Coho Vineyard is implementing a Web site to help market its organization. Before implementing the site, the company tested for potential bottlenecks to try to determine where problems might arise. Figure 7.9 shows the network topology for the Web site.

Figure 7.9 - Coho Vineyard site topology

The Coho Vineyard site includes four identical Web servers that are configured as an NLB cluster. In addition to the network connecting the Web servers to the Internet, the Web servers are also connected through a private local area network (LAN) to the database tier and other specialized servers. These include the queued components server (for credit card authorizations and fulfillment), the box that runs the primary domain controller (PDC), and the Domain Name System (DNS) service. For data services, the site uses a failover cluster of two servers connected to a common RAID disk array. An administrative and monitoring network is connected to all of the computers. This means that the Web servers are connected to three networks; each of these servers is configured with three network adapters.

Each of the Web servers is configured with two 400 MHz processors. When the Coho Vineyard administrators load-tested the site, they discovered processing degradation at peak loads. When a third processor was added to each computer, performance increased by about 30 percent, which was enough to handle anticipated peak usage.

Each Web server is configured with 256 MB of memory. Throughout the testing and analysis process, memory never appeared to be an issue. Paging was rare, so no configuration changes were made to memory.

During the test phase, the administrators discovered that the database wasn’t working very hard and that the Web servers were sometimes very busy and then sometimes very slow. The problem resulted from using a 100 Mbps hub to connect the Web servers with the database servers. Because all the traffic was going through the hub, it had become swamped, thereby blocking the system from processing transactions quickly. When the administrators replaced the hub with a switch, the bottleneck was removed.

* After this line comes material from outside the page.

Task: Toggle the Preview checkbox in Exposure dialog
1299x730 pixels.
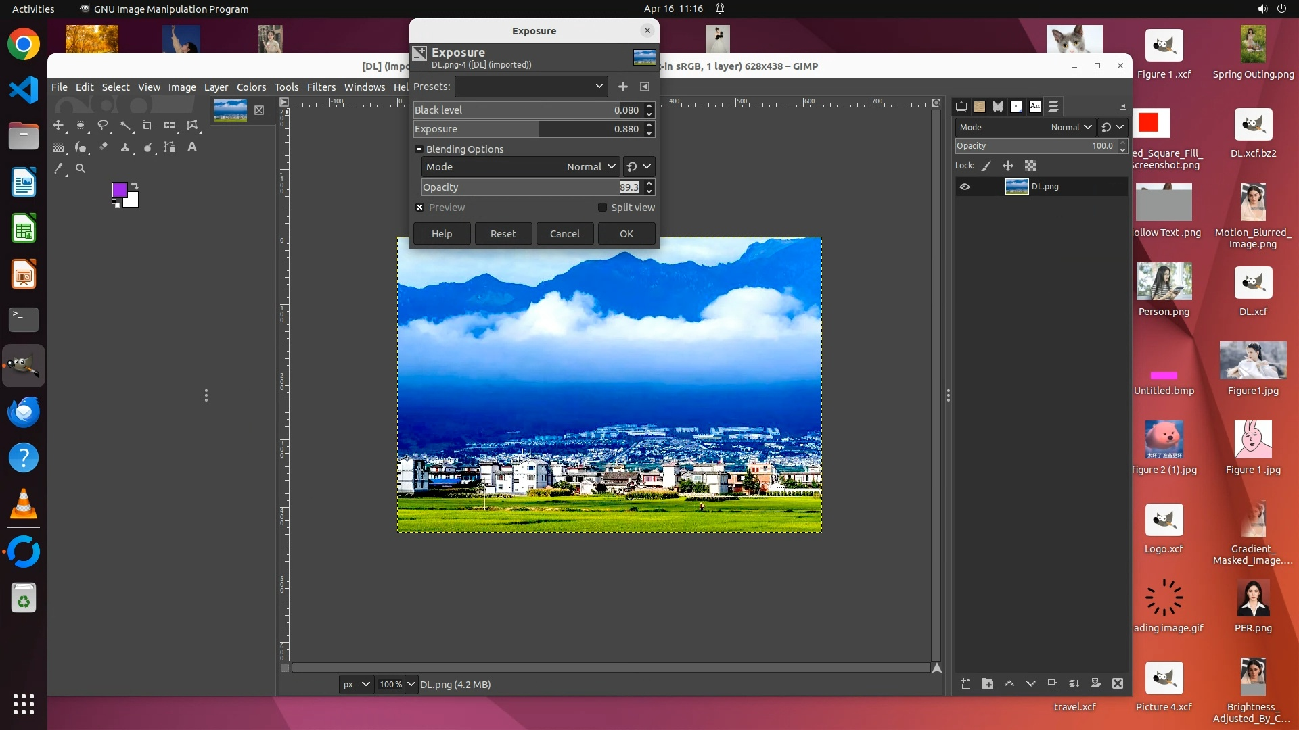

Database server capacity hasn’t been an issue for Coho Vineyard’s site. Only about 25 percent of the data servers’ capacity is being used, even when all four Web servers are running at 100 percent CPU utilization. Disk and memory capacity have also proven to be more than adequate.

Lesson Summary

Planning your network’s capacity requirements involves several steps. The first step is to determine the site’s purpose and type. You must know what the site will be used for and what kind of content it will support. You must also identify how many people will be using the site concurrently. Your estimate should take into account peak usage as well as average per user usage. Once you’ve determined your estimated number of concurrent users, you can then plan your hardware and network bandwidth needs. Both these needs should take into account the site’s peak usage number of concurrent users. Your system should have enough processing power and memory to meet the demands of peak usage. When assessing your storage requirements, you must weigh the expense of a system that provides high performance and availability against possible loss of data, productivity, and business. Overall, your site topology should take into consideration server operations, expected peak usage, availability requirements, and growth. You should also look for potential bottlenecks in your site to find out what’s likely to break first. When you upgrade your site, you can improve performance and availability by optimizing content, improving server performance, or adding servers.